__PASSAGE TO READ__.

* * * * * * *

Today, subprime mortgage defaults have set off a chain reaction of financial losses that are roiling stock markets around the world. Families in default could lose their homes, and others who had once expected to get a loan may find they can no longer qualify.

After the Household International episode and several similar cases gave clear evidence of the risks, many are wondering why subprime lending excesses were allowed to go on unchecked until the mortgage system went into a tailspin.

Kathleen Keest, a former Iowa assistant attorney general involved in the Household International case, said today’s financial mess could have been avoided if regulators and major financial institutions had heeded the lessons of that case.

“It’s not that it wasn’t foreseen, because it was foreseen,” Keest said. “In this era of ‘the market is god,’ people just didn’t want to listen.”

Joseph Mason, associate professor of finance at Drexel University, has done extensive research into the financial underpinnings of the subprime mortgage industry. As he sees it, the potential for disaster in the subprime lending arena should have been obvious before, during and after the Household International affair.

“Household was among a number of aggressive players,” Mason said. “It was not unique in its business model. … By not cracking down after seeing this kind of behavior, regulators allowed it to grow and become standard industry practice.”

Gregoire announced the 2002 settlement in Bellingham because about 400 Whatcom County homeowners were among those who said they had

been misled into refinancing their mortgage loans on ruinous terms with Household International. A private lawsuit filed on behalf of those local homeowners was one of the factors that led Gregoire and other state attorneys general to negotiate a nationwide settlement in which Household agreed to make $484 million in restitution payments to homeowners.

At the time, Gregoire acknowledged that even $484 million would not come close to undoing the estimated billions in damages done to hundreds of thousands of homeowners struggling to keep their homes. But she said the settlement also forced Household to adopt a sweeping consumer protection system.

“They can be a model for how this industry ought to do business,” Gregoire said.

Since then, many firms in the mortgage industry have developed different models.

* * * * * * *

__GIVEN ENTRIES__.
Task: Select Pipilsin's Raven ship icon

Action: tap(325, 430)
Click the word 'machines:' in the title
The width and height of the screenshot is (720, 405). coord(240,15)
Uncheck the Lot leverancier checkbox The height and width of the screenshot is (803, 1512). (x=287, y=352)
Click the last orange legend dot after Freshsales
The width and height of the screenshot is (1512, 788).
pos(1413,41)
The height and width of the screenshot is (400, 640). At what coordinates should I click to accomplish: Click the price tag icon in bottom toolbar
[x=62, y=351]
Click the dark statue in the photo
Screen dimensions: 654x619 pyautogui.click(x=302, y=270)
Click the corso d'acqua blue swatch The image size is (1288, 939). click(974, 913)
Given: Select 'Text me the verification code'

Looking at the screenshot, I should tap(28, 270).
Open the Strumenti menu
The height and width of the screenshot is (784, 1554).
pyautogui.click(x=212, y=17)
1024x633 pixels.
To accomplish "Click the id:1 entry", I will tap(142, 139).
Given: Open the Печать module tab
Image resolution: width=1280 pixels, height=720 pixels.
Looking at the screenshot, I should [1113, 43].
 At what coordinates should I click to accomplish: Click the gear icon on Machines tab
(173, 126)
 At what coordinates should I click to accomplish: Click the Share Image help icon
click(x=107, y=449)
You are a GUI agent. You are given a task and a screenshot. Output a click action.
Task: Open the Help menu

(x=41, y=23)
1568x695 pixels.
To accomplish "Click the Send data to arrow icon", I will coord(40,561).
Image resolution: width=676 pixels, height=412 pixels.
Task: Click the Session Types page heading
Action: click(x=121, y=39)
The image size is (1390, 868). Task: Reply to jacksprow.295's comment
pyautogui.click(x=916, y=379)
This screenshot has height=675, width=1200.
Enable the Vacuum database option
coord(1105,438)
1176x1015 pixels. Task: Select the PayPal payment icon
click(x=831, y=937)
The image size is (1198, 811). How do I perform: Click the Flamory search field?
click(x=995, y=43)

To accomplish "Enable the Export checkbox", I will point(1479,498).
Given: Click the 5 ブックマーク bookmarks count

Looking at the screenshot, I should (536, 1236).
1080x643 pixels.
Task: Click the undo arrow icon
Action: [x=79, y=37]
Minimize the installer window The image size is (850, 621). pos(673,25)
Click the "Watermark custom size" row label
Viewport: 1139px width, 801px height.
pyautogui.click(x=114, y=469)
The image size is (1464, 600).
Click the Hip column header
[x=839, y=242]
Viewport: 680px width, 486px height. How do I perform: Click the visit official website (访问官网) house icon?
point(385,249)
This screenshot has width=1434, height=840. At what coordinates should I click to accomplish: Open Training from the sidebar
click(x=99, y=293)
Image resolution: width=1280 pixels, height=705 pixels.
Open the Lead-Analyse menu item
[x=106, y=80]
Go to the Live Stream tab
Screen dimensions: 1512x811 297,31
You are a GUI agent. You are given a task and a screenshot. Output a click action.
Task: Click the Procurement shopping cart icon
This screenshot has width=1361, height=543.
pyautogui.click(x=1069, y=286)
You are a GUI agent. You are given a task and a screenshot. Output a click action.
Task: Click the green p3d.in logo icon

* * * * * * *

__OBJECTIVES__.
a - In the article on subprime lending, how much did Household agree to pay homeowners in restitution under the nationwide settlement?
b - Carry the article on subprime lending forward from its final sentence.

__OUTPUTS__.
a - $484 million

b -
LENDERS PASSED RISKS ON TO INVESTORS

Mortgage companies discovered that they could tap into the many billions of dollars in the hands of investors and hedge funds around the world who wanted safe investments — but investments with a higher return than a bank CD or a U.S. Treasury bill.

The lending firms made loans to homeowners, and then converted those loans into bonds that investors could buy. Those investors, not the lending companies, wound up assuming the risk. Investors thought that risk was low, because after all, the loans were secured by homes.

FEEDING FRENZY

The availability of all that investment money enticed mortgage companies to concentrate on making as many loans as possible, without worrying about borrowers’ ability to repay. Brokers collected commissions, their employers collected fees, and if the loans never got paid back, it was some unknown investor’s problem.

“Mortgage brokers and their employers were making the most money selling the most complicated and opaque mortgage products … to the least sophisticated borrowers in order to generate maximum fees,” said Stijn Van Nieuwerburgh, assistant professor of finance at New York University, in an e-mail. “The mortgage lenders did not care. They passed on all the risk to Wall Street.”

GREED MEETS NAIVETÉ

Chuck Cross, vice president of mortgage regulatory policy for the Conference of State Bank Supervisors, agreed. Cross was the Washington Department of Financial Institutions’ lead investigator in the Household International case.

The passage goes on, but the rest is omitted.